### WORK TO COMPLETE
Turn every line of the items below into a Markdown table with two columns, Row and Line. Number each row, and leave out blank lines.
※
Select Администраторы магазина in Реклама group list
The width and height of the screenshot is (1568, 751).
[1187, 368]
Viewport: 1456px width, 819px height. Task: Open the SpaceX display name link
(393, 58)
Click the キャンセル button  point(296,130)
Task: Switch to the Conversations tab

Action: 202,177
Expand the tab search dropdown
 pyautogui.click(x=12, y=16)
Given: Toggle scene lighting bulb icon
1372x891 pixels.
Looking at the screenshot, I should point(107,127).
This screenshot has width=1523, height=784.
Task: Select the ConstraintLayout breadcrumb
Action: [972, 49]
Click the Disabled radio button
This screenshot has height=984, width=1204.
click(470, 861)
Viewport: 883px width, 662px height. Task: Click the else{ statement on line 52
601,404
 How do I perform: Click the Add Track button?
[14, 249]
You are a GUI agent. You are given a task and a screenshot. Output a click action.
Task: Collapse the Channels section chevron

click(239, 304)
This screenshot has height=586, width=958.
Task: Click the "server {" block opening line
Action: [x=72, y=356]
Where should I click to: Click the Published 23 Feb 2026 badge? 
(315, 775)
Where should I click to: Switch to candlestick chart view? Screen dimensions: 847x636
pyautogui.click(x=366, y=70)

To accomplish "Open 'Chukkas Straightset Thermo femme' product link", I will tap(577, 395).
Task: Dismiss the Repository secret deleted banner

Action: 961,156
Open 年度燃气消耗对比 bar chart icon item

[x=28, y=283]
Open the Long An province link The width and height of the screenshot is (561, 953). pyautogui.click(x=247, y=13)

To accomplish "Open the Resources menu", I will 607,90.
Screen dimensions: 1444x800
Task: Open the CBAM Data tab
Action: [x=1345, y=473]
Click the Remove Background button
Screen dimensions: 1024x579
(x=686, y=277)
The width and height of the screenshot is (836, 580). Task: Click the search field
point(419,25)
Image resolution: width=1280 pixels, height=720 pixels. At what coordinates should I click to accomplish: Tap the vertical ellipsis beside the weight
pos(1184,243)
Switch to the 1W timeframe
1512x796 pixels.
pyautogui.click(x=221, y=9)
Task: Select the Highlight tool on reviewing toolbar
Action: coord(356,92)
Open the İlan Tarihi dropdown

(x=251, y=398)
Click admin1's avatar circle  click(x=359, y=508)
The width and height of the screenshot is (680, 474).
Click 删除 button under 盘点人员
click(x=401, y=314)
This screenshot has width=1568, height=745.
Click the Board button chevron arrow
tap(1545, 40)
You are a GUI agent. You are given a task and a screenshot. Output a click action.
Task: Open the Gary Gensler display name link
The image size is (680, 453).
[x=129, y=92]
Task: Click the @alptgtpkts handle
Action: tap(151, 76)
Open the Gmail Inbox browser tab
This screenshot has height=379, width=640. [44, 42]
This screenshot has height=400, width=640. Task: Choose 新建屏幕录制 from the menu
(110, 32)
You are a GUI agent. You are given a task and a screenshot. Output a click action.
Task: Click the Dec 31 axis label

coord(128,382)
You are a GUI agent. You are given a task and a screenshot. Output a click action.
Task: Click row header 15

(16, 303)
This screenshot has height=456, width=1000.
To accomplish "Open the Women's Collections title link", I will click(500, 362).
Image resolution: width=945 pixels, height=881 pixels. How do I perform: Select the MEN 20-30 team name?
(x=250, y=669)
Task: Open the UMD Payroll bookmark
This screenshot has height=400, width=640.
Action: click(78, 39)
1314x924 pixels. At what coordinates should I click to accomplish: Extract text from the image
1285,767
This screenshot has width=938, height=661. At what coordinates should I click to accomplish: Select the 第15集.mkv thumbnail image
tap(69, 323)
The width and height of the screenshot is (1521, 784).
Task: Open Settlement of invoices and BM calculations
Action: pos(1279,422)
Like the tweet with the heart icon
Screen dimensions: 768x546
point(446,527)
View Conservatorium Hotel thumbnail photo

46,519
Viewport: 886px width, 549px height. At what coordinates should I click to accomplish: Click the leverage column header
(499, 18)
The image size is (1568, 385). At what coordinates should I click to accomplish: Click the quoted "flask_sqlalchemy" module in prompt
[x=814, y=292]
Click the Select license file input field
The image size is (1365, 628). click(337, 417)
※
### REPLY TO THE EXERCISE
| Row | Line |
|---|---|
| 1 | Select Администраторы магазина in Реклама group list |
| 2 | The width and height of the screenshot is (1568, 751). |
| 3 | [1187, 368] |
| 4 | Viewport: 1456px width, 819px height. Task: Open the SpaceX display name link |
| 5 | (393, 58) |
| 6 | Click the キャンセル button  point(296,130) |
| 7 | Task: Switch to the Conversations tab |
| 8 | Action: 202,177 |
| 9 | Expand the tab search dropdown |
| 10 |  pyautogui.click(x=12, y=16) |
| 11 | Given: Toggle scene lighting bulb icon |
| 12 | 1372x891 pixels. |
| 13 | Looking at the screenshot, I should point(107,127). |
| 14 | This screenshot has width=1523, height=784. |
| 15 | Task: Select the ConstraintLayout breadcrumb |
| 16 | Action: [972, 49] |
| 17 | Click the Disabled radio button |
| 18 | This screenshot has height=984, width=1204. |
| 19 | click(470, 861) |
| 20 | Viewport: 883px width, 662px height. Task: Click the else{ statement on line 52 |
| 21 | 601,404 |
| 22 |  How do I perform: Click the Add Track button? |
| 23 | [14, 249] |
| 24 | You are a GUI agent. You are given a task and a screenshot. Output a click action. |
| 25 | Task: Collapse the Channels section chevron |
| 26 | click(239, 304) |
| 27 | This screenshot has height=586, width=958. |
| 28 | Task: Click the "server {" block opening line |
| 29 | Action: [x=72, y=356] |
| 30 | Where should I click to: Click the Published 23 Feb 2026 badge?  |
| 31 | (315, 775) |
| 32 | Where should I click to: Switch to candlestick chart view? Screen dimensions: 847x636 |
| 33 | pyautogui.click(x=366, y=70) |
| 34 | To accomplish "Open 'Chukkas Straightset Thermo femme' product link", I will tap(577, 395). |
| 35 | Task: Dismiss the Repository secret deleted banner |
| 36 | Action: 961,156 |
| 37 | Open 年度燃气消耗对比 bar chart icon item |
| 38 | [x=28, y=283] |
| 39 | Open the Long An province link The width and height of the screenshot is (561, 953). pyautogui.click(x=247, y=13) |
| 40 | To accomplish "Open the Resources menu", I will 607,90. |
| 41 | Screen dimensions: 1444x800 |
| 42 | Task: Open the CBAM Data tab |
| 43 | Action: [x=1345, y=473] |
| 44 | Click the Remove Background button |
| 45 | Screen dimensions: 1024x579 |
| 46 | (x=686, y=277) |
| 47 | The width and height of the screenshot is (836, 580). Task: Click the search field |
| 48 | point(419,25) |
| 49 | Image resolution: width=1280 pixels, height=720 pixels. At what coordinates should I click to accomplish: Tap the vertical ellipsis beside the weight |
| 50 | pos(1184,243) |
| 51 | Switch to the 1W timeframe |
| 52 | 1512x796 pixels. |
| 53 | pyautogui.click(x=221, y=9) |
| 54 | Task: Select the Highlight tool on reviewing toolbar |
| 55 | Action: coord(356,92) |
| 56 | Open the İlan Tarihi dropdown |
| 57 | (x=251, y=398) |
| 58 | Click admin1's avatar circle  click(x=359, y=508) |
| 59 | The width and height of the screenshot is (680, 474). |
| 60 | Click 删除 button under 盘点人员 |
| 61 | click(x=401, y=314) |
| 62 | This screenshot has width=1568, height=745. |
| 63 | Click the Board button chevron arrow |
| 64 | tap(1545, 40) |
| 65 | You are a GUI agent. You are given a task and a screenshot. Output a click action. |
| 66 | Task: Open the Gary Gensler display name link |
| 67 | The image size is (680, 453). |
| 68 | [x=129, y=92] |
| 69 | Task: Click the @alptgtpkts handle |
| 70 | Action: tap(151, 76) |
| 71 | Open the Gmail Inbox browser tab |
| 72 | This screenshot has height=379, width=640. [44, 42] |
| 73 | This screenshot has height=400, width=640. Task: Choose 新建屏幕录制 from the menu |
| 74 | (110, 32) |
| 75 | You are a GUI agent. You are given a task and a screenshot. Output a click action. |
| 76 | Task: Click the Dec 31 axis label |
| 77 | coord(128,382) |
| 78 | You are a GUI agent. You are given a task and a screenshot. Output a click action. |
| 79 | Task: Click row header 15 |
| 80 | (16, 303) |
| 81 | This screenshot has height=456, width=1000. |
| 82 | To accomplish "Open the Women's Collections title link", I will click(500, 362). |
| 83 | Image resolution: width=945 pixels, height=881 pixels. How do I perform: Select the MEN 20-30 team name? |
| 84 | (x=250, y=669) |
| 85 | Task: Open the UMD Payroll bookmark |
| 86 | This screenshot has height=400, width=640. |
| 87 | Action: click(78, 39) |
| 88 | 1314x924 pixels. At what coordinates should I click to accomplish: Extract text from the image |
| 89 | 1285,767 |
| 90 | This screenshot has width=938, height=661. At what coordinates should I click to accomplish: Select the 第15集.mkv thumbnail image |
| 91 | tap(69, 323) |
| 92 | The width and height of the screenshot is (1521, 784). |
| 93 | Task: Open Settlement of invoices and BM calculations |
| 94 | Action: pos(1279,422) |
| 95 | Like the tweet with the heart icon |
| 96 | Screen dimensions: 768x546 |
| 97 | point(446,527) |
| 98 | View Conservatorium Hotel thumbnail photo |
| 99 | 46,519 |
| 100 | Viewport: 886px width, 549px height. At what coordinates should I click to accomplish: Click the leverage column header |
| 101 | (499, 18) |
| 102 | The image size is (1568, 385). At what coordinates should I click to accomplish: Click the quoted "flask_sqlalchemy" module in prompt |
| 103 | [x=814, y=292] |
| 104 | Click the Select license file input field |
| 105 | The image size is (1365, 628). click(337, 417) |